Brotherhood Initiate
Born from the terrible revelations of the Mariposa Rebellion, Roger Maxson formed the Brotherhood of Steel so that his people—and eventually the rest of the survivors in this new world—would have something to believe in. With its own mythology, creed, and hierarchy, the Brotherhood of Steel’s primary goal is the recovery and preservation of the technology of the pre-war world. With the Great War disrupting humanity’s access to technology, the Brotherhood’s knights and scribes do all they can to secure the technology of the past, for the needs of future generations. You may be a descendant of a knight or paladin, born into the Brotherhood and a firm believer of their doctrine, or you may be a new recruit, pledging yourself to their cause and looking to rise through their ranks.
Survivor
You are the living legacy of the people who prepared for Armageddon on their own.
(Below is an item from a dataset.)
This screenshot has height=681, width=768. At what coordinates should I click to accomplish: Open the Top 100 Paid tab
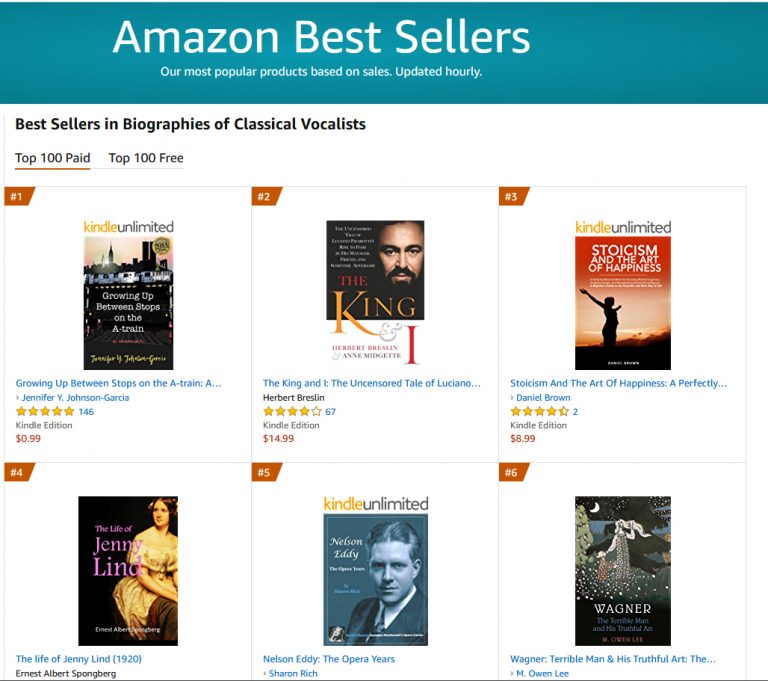tap(53, 158)
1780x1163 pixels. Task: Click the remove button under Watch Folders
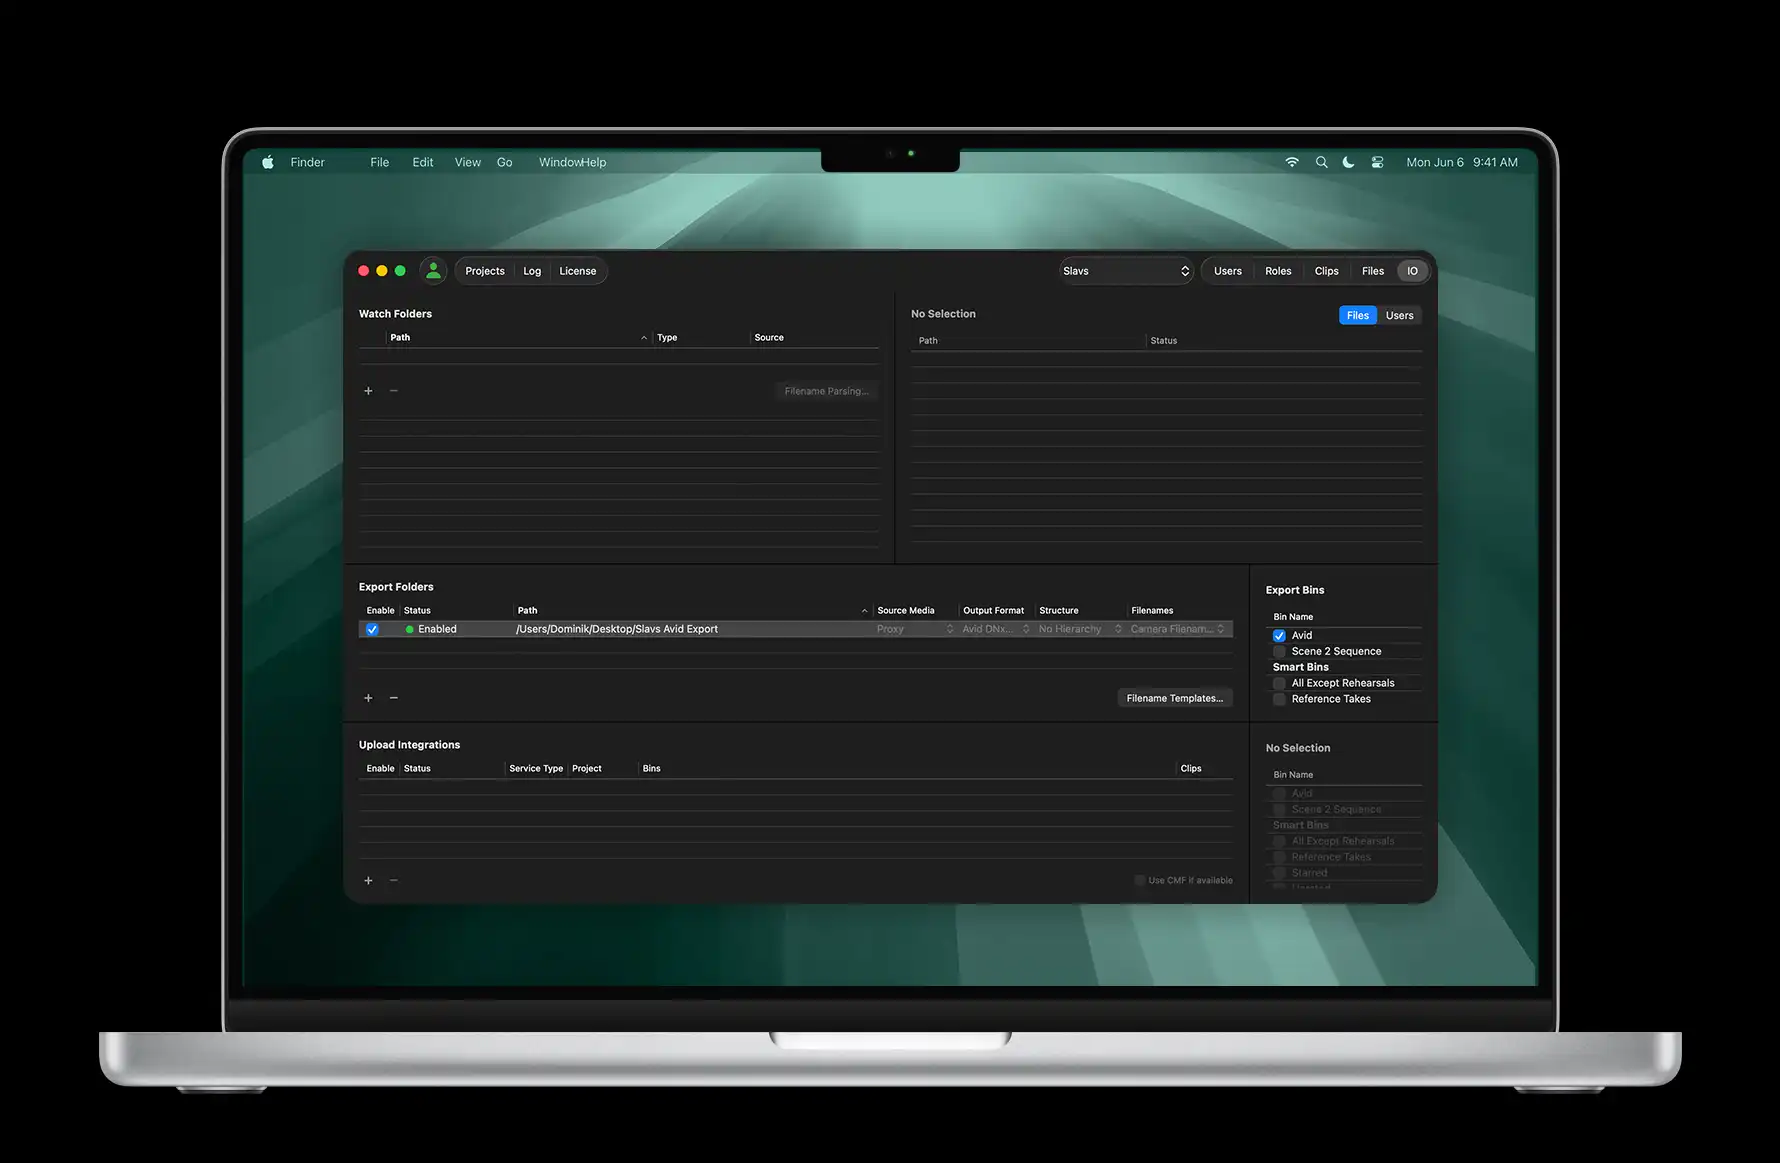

You are only alive in the post-nuclear apocalyptic landscape because your forebears dug in, survived, and found community enough to continue humanity’s existence. You could be from any number of settlements, isolated shelters, or traveling groups that sparsely populate the wasteland from West Coast to East Coast.
Vault Dweller
When the bombs were falling, you or your predecessors were lucky enough to be safely secured in one of the one hundred and twenty-two Vault-Tec facilities, deep underground protected by thick blast doors and layers of rock and concrete. Your family either had enough money to buy their space or were randomly selected to enter the vault to be saved from the nuclear devastation above—perhaps only to be condemned to immoral experiments run by Vault-Tec on unwitting participants.